Department of Internal Medicine, Academic Medical Center, University of Amsterdam, P.O. Box 22660, 1100 DD Amsterdam, The Netherlands.
Rejuvenation Res. 2011 Dec;14(6):615-22. doi: 10.1089/rej.2011.1185. Epub 2011 Oct 6.
Delirium can be hypothesized to be an extreme manifestation of sickness behavior in elderly persons with neurodegenerative disease. The purpose of this study was to investigate whether increased cerebral inflammation with microglial, astrocyte, and cytokine activation exists in patients with delirium compared to nondelirious patients.

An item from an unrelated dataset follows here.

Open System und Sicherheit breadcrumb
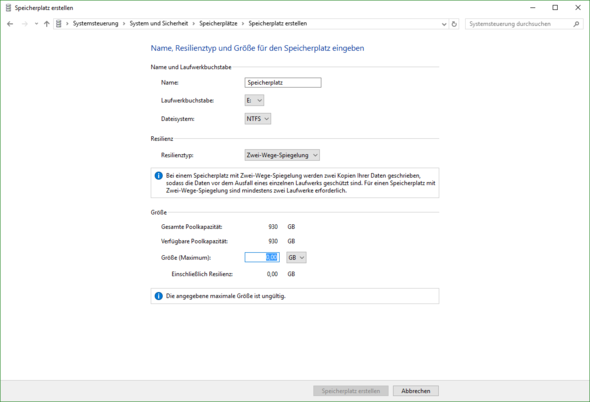This screenshot has height=402, width=590. tap(159, 23)

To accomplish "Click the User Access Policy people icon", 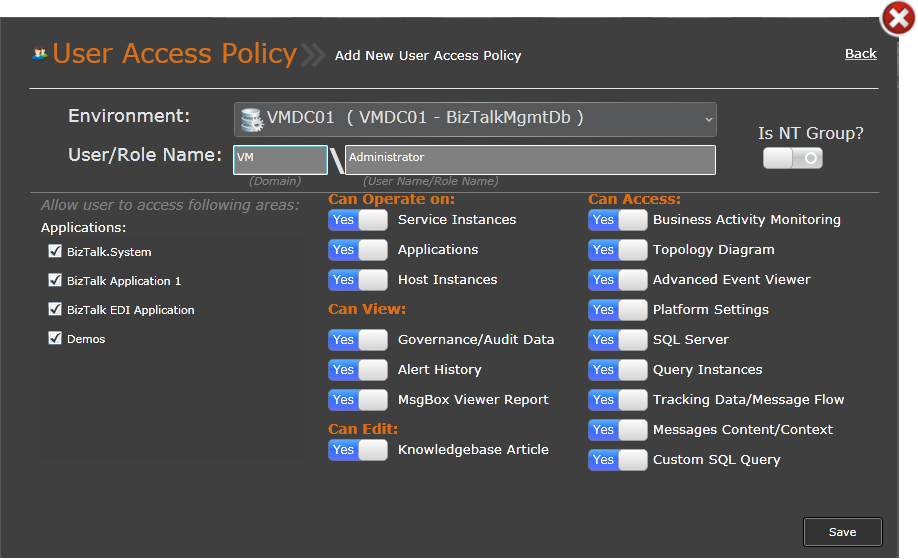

Postmortem brain tissue from 9 cases with delirium was compared to 6 age-matched controls without delirium. Human leukocyte antigen-DR (HLA-DR) and CD68 cell count and glial fibrillary acidic protein (GFAP), interleukin-1β (IL-1β), IL-6,β-amyloid, and tau protein immunoreactivity were determined in hippocampus, frontal cortex, and white matter.
There were no significant differences in the patients with delirium compared to the controls with respect to age 73 versus 70.5 years (p=0.72) or dementia (22% versus 0%, p=0.22). Both markers for microglial activity showed significantly higher scores in delirium brain specimens than controls in the total brain score (HLA-DR 129 vs. 20 and CD68 30 vs. 8.5) as well as in the various brain areas separately. The immunoreactivity of astrocyte activity (GFAP) was higher in the total brain score in patients with delirium (5.2 vs. 4.0, p=0.05), but in the various brain areas this was only significant in the dentate gyrus. IL-6 immunoreactivity was higher in patients with delirium in all brain areas and IL-1β was not detectable. Coexisting infectious disease or dementia did not influence the overall results.
These preliminary study results show an association between human brain activity of microglia, astrocytes, and IL-6 and delirium in elderly patients and add to the accumulating evidence that inflammatory mechanisms are involved in delirium.
谵妄可以被假设为老年神经退行性疾病患者中病态行为的极端表现。本研究的目的是调查与非谵妄患者相比,是否存在伴有小胶质细胞、星形胶质细胞和细胞因子激活的大脑炎症增加的患者。
将 9 例谵妄患者的死后脑组织与 6 例年龄匹配的无谵妄对照组进行比较。在海马体、额叶皮质和白质中测定人类白细胞抗原-DR(HLA-DR)和 CD68 细胞计数以及神经胶质纤维酸性蛋白(GFAP)、白细胞介素-1β(IL-1β)、IL-6、β-淀粉样蛋白和 tau 蛋白免疫反应性。
与对照组相比,谵妄患者在年龄(73 岁比 70.5 岁,p=0.72)或痴呆(22%比 0%,p=0.22)方面无显著差异。两种小胶质细胞活性标志物在总脑评分中均显示出谵妄脑标本明显高于对照组(HLA-DR 129 比 20 和 CD68 30 比 8.5)以及在各个脑区分别。在总脑评分中,谵妄患者的星形胶质细胞活性(GFAP)免疫反应性更高(5.2 比 4.0,p=0.05),但在各个脑区仅在齿状回中显著。IL-6 免疫反应性在所有脑区的谵妄患者中均升高,而 IL-1β 不可检测。共存的传染病或痴呆并未影响整体结果。
这些初步研究结果表明,老年患者的大脑小胶质细胞、星形胶质细胞和 IL-6 与谵妄之间存在关联,并增加了炎症机制参与谵妄的累积证据。